## BEGIN Text excerpt

What is an Investigative Journalist?
Investigative Journalism: Definition & Examples
Investigative Journalism
How does one go about that task? I know what I do.
When a topic attracts my attention, I study relentlessly. The many hats I have worn in past decades each contribute certain skill-sets. I’ve done science; electronics; psychology; mothering; etc. I’ve been both a blue collar and white collar employee. I often thought my lack of one career; working for one employer spanning 40 years or more was a detriment. But in Investigative Journalism, it is a boon. It’s a delicious field I’ve engaged in for decades, and I love the job.
At first—I never set out to prove anything. I set my mind to disproving a topic. I’m able to fully listen to another’s point of view in order to add it to my collection. I’m able to engage with the interviewee’s belief and, in the moment, believe it myself. Then I walk away, do additional research, and connect the dots I have in order to ‘see’ a bigger picture.
I support the work of other writers far more than my own. What I do for so-many-years has often been done for decades by somebody out there who is so good their work is like an ice-cream sundae; when someone has 20-30-40 or so years’ experience on a topic and I have far less, it would be unconscionable not to give my readers’ the best—even if it’s not my own.

## END Text excerpt

Set of tasks
(a) In the investigative journalism text, reproduce word for word the part that opens with the words containing "What is an Investigative" and closes with "love the job.".
(b) Continue the investigative journalism text, starting after its final sentence.

## BEGIN Collected data

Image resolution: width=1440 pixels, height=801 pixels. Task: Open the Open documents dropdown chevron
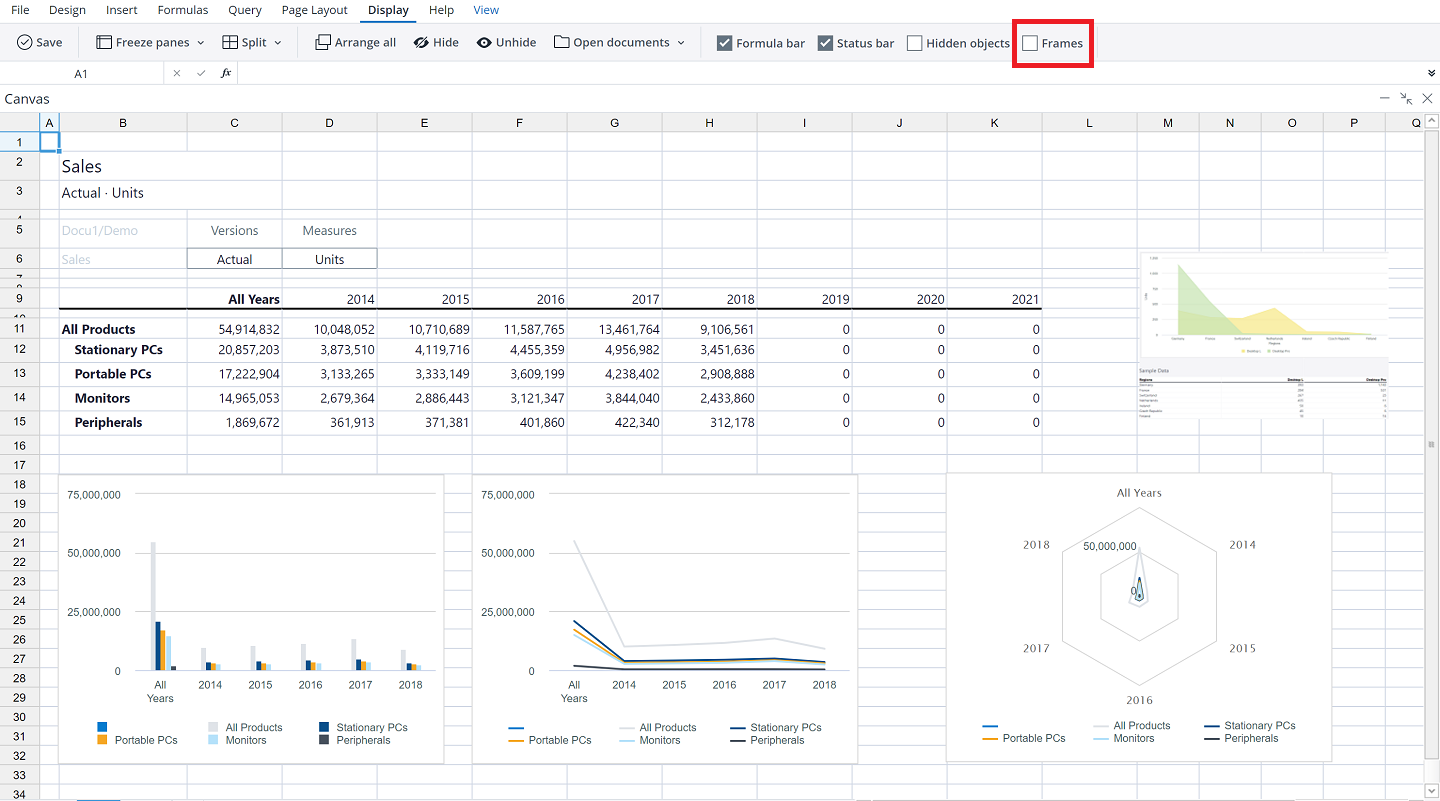[x=679, y=42]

## END Collected data

Answers for the tasks
(a)
What is an Investigative Journalist?
Investigative Journalism: Definition & Examples
Investigative Journalism
How does one go about that task? I know what I do.
When a topic attracts my attention, I study relentlessly. The many hats I have worn in past decades each contribute certain skill-sets. I’ve done science; electronics; psychology; mothering; etc. I’ve been both a blue collar and white collar employee. I often thought my lack of one career; working for one employer spanning 40 years or more was a detriment. But in Investigative Journalism, it is a boon. It’s a delicious field I’ve engaged in for decades, and I love the job.

(b)
I’ve been successful in changing policy only twice. I did an investigation on an issue, wrote a bang-up story, and the policy was quietly withdrawn. I contacted another person involved in another issue I investigated, and the details were soon changed thereafter. I do mean changed. [A procedure in a form you fill out at an office most frequent has change.]
I don’t do Investigative Journalism for accolades; I do it in the interest of revealing truth. I think of what I do as getting at the derivative of truth—the bottom line.
But in clearing up that equation, I run into all sorts of resistance because I end up knowing more. I’ve ripped apart mountains of information most people don’t have time to accomplish.
People who know nothing more than what is on the ‘boob’ tube [television]; or through those training technologies [that you are completely unaware of]; or the usual black-and-white sheets that no longer deliver news [propaganda]; often reject my learned position with those indentured slogans that have been preached at us for decades.
I affectionally call those folks
INFO-ZOMBIES.
These are people who have been so indoctrinated—so conditioned—even so brainwashed that they cannot consider anything other than what’s been pounded into their ears and eyes for years. They will defend the information slammed into them for years in a Stockholm-like manner—even to the point where they will take up arms for those implanted ideas.
They are the hardest to reach with the truth. They will defend the information slammed into them for years in a Stockholm-like manner—even to the point where they will take up arms for those implanted ideas.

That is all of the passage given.